[Rows of pointing data]

=-=-=

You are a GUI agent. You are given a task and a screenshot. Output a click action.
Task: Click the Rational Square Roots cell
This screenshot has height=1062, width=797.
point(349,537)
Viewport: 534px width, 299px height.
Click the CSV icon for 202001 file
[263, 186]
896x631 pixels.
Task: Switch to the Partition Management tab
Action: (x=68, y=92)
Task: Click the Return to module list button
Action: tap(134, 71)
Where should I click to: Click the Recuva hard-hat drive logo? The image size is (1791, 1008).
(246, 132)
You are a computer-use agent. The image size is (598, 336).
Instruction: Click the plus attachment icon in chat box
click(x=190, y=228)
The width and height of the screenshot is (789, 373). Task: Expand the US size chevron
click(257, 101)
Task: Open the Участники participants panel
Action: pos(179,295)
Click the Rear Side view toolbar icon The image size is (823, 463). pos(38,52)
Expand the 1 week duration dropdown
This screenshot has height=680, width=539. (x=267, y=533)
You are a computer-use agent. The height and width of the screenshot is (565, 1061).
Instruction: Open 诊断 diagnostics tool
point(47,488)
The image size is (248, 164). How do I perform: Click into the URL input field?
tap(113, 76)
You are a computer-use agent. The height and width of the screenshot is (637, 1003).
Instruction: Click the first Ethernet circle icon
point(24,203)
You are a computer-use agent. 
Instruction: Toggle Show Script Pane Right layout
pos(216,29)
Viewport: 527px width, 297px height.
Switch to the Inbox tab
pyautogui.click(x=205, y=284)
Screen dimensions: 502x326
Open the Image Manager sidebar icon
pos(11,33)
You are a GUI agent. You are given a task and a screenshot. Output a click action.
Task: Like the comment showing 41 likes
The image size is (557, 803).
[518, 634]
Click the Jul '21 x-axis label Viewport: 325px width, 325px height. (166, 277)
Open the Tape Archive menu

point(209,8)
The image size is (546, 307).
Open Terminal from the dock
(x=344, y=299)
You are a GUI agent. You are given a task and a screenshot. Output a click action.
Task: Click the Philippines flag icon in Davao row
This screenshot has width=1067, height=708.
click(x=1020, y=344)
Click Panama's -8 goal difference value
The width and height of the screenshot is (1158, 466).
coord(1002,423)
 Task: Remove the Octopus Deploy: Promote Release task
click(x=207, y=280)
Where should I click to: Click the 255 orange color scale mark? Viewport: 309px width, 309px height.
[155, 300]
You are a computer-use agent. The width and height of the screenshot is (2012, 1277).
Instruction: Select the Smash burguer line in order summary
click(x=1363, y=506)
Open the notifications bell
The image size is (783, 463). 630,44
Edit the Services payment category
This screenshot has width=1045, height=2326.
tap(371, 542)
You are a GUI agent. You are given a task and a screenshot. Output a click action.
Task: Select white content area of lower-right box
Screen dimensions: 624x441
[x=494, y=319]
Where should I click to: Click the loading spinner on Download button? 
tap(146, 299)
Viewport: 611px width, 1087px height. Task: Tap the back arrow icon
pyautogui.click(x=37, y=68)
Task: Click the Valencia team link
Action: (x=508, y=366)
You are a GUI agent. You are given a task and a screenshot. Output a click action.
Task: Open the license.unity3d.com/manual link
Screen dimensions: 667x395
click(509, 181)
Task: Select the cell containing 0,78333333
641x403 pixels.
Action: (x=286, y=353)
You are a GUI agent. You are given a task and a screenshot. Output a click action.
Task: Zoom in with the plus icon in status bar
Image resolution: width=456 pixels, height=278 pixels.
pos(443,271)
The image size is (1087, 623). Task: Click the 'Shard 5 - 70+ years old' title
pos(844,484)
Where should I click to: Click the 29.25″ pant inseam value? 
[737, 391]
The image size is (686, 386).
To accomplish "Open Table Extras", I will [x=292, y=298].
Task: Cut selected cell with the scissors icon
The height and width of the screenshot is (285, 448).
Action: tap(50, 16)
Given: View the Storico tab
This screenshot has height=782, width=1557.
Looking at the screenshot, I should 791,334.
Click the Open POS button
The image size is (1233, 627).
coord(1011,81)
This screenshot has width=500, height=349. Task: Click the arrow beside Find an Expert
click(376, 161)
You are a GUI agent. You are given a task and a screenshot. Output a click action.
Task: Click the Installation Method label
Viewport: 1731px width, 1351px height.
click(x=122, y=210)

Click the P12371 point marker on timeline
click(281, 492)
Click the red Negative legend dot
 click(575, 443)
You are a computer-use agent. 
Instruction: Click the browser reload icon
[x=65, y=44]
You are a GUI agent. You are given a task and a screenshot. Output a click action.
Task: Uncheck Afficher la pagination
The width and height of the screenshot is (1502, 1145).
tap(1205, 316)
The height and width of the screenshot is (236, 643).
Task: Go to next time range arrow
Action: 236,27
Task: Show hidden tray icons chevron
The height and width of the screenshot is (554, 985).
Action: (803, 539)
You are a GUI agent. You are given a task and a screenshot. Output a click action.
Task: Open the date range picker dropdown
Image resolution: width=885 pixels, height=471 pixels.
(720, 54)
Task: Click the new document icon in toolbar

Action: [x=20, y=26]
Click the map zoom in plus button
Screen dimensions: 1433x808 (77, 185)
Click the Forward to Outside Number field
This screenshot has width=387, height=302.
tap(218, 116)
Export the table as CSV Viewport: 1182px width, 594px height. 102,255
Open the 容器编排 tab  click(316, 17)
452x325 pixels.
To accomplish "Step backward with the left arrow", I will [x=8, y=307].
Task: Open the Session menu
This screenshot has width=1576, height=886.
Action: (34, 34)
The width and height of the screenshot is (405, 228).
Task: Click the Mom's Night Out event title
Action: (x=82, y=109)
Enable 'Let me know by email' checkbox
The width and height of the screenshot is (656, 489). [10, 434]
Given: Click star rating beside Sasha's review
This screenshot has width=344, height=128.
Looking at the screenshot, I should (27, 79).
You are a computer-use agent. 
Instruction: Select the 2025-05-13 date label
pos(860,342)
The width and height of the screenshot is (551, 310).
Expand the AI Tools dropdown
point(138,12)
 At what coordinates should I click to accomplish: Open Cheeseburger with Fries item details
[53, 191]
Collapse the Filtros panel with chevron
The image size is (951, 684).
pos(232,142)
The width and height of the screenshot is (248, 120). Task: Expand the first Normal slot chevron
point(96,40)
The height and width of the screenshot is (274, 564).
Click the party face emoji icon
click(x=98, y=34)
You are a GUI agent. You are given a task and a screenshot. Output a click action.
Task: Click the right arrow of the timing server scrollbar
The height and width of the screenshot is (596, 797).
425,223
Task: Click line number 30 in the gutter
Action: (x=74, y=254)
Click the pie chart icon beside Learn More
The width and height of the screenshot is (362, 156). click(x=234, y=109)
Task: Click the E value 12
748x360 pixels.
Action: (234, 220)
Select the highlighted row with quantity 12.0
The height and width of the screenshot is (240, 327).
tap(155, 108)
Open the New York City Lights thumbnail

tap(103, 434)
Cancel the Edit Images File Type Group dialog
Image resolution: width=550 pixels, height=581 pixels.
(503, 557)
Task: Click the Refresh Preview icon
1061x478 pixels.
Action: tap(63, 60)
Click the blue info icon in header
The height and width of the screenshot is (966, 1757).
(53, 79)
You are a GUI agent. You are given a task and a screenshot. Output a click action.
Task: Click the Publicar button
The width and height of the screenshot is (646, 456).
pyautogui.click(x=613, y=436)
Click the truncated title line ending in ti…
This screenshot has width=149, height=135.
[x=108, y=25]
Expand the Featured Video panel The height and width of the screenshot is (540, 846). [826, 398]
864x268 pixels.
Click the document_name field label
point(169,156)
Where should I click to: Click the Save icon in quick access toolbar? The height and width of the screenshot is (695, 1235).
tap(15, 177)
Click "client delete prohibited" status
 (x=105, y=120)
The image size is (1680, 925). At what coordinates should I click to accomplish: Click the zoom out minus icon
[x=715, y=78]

=-=-=

> What is asked:
Repeat the records word for word, from the first line through the line that contains "Action: pos(179,295)", with both ends included.

> Solution to this problem:
You are a GUI agent. You are given a task and a screenshot. Output a click action.
Task: Click the Rational Square Roots cell
This screenshot has height=1062, width=797.
point(349,537)
Viewport: 534px width, 299px height.
Click the CSV icon for 202001 file
[263, 186]
896x631 pixels.
Task: Switch to the Partition Management tab
Action: (x=68, y=92)
Task: Click the Return to module list button
Action: tap(134, 71)
Where should I click to: Click the Recuva hard-hat drive logo? The image size is (1791, 1008).
(246, 132)
You are a computer-use agent. The image size is (598, 336).
Instruction: Click the plus attachment icon in chat box
click(x=190, y=228)
The width and height of the screenshot is (789, 373). Task: Expand the US size chevron
click(257, 101)
Task: Open the Участники participants panel
Action: pos(179,295)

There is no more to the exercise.